Session Ready
Exercise

K-means training

Now that the RDD is ready for training, in the second part of the exercise, you'll train the RDD with PySpark's MLlib's KMeans algorithm. The algorithm is somewhat naive--it clusters the data into k clusters, even if k is not the right number of clusters to use. Therefore, when using k-means clustering, the most important parameter is a target number of clusters to generate, k. In practice, you rarely know the “true” number of clusters in advance, so the best practice is to try several values of k until the average intracluster distance stops decreasing dramatically

In this 2nd part, you'll test with k's ranging from 13 to 16 and use the elbow method to chose the correct k.
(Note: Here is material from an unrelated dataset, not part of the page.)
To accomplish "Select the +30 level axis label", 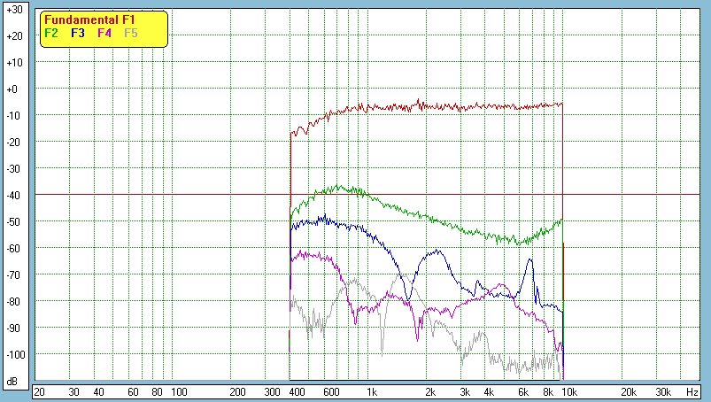I will tap(13, 10).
The idea of the elbow method is to run k-means clustering on the dataset for a range of values of k, calculate Within Set Sum of Squared Error (WSSSE, this function is already provided to you) and select the best k based on the sudden drop in WSSSE. Finally, you'll retrain the model with the best k (15 in this case) and print the centroids (cluster centers).

Remember, you already have a SparkContext sc and rdd_split_int RDD available in your workspace.

Instructions
100 XP
  • Train the KMeans model with clusters from 13 to 16 and print the WSSSE for each cluster.
  • Train the KMeans model again with the best cluster (k=15).
  • Get the Cluster Centers (centroids) of KMeans model trained with k=15.